**What to produce:** Every line of the data below that holds the string "computer" needs to be reported.

**Input:**

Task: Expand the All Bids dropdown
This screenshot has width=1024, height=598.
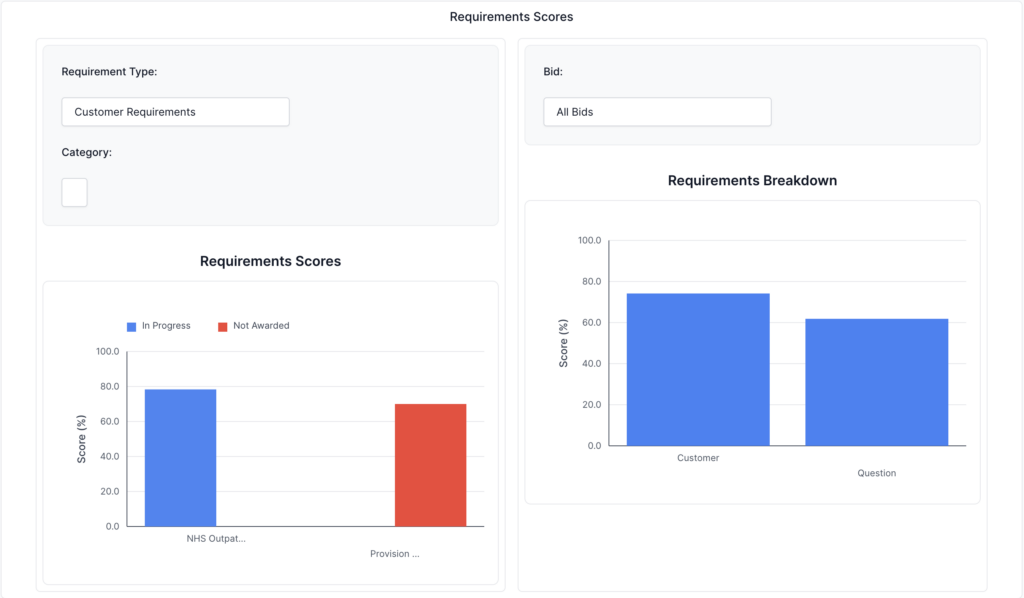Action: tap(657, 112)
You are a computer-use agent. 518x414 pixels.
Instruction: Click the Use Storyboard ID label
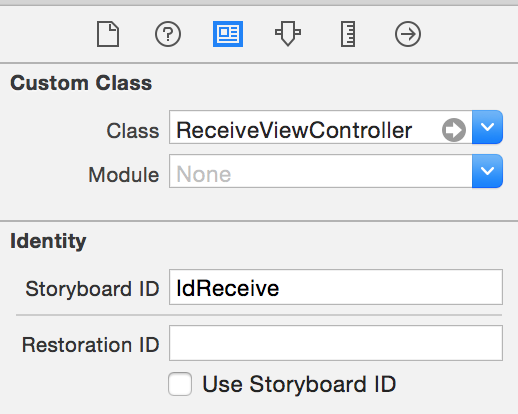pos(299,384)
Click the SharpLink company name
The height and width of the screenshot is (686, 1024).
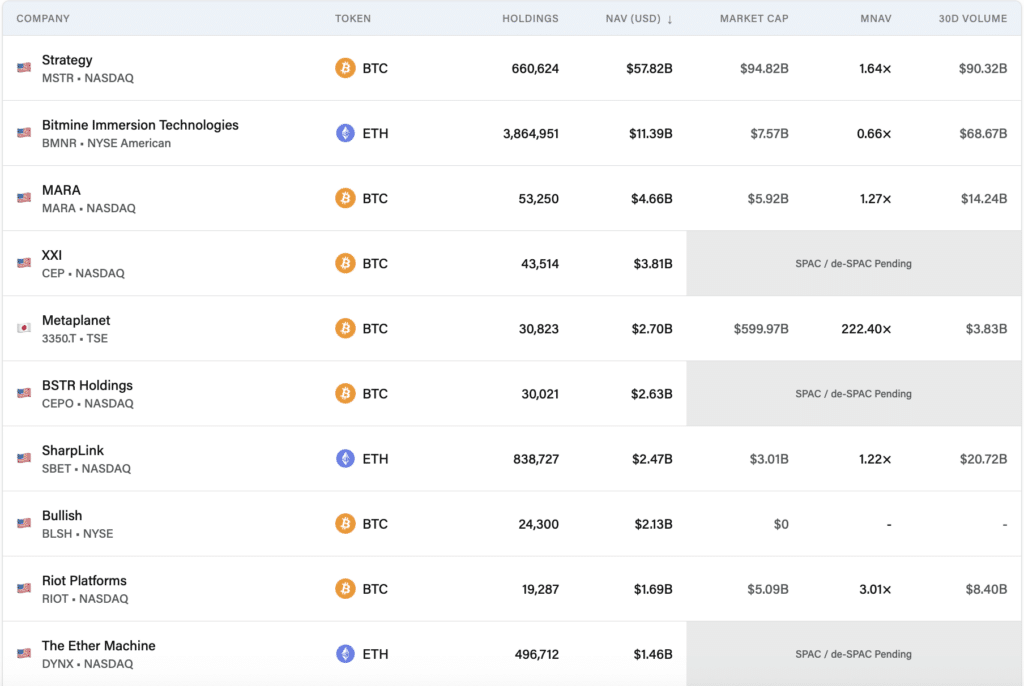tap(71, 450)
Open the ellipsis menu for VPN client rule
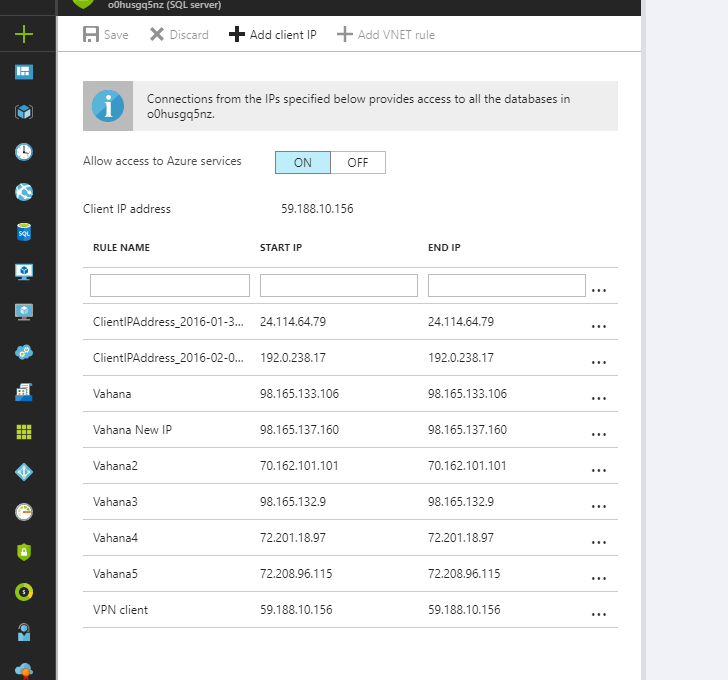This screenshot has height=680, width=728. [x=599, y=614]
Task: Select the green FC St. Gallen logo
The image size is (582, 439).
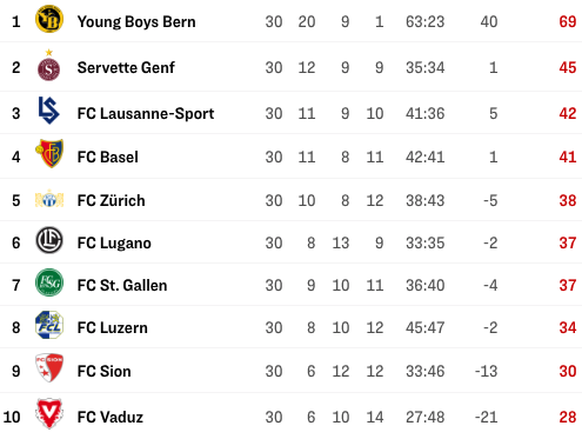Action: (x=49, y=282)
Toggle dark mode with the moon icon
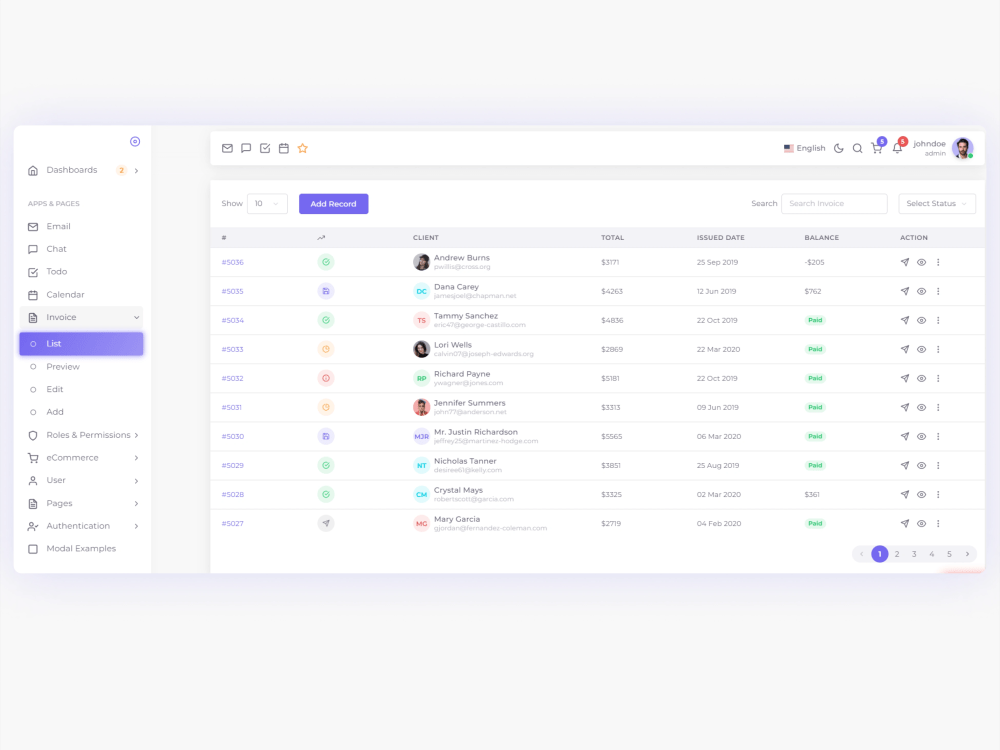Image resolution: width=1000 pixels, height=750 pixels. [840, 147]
...
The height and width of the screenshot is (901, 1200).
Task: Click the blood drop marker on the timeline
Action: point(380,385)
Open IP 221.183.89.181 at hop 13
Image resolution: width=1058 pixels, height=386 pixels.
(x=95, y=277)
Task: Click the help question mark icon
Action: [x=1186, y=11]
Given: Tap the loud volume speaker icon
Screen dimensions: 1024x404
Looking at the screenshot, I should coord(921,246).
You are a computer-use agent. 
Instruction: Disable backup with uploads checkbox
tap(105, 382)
* * *
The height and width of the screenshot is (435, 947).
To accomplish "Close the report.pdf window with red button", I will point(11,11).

**Response area:**
You are a computer-use agent. 518x414 pixels.
You are a computer-use agent. 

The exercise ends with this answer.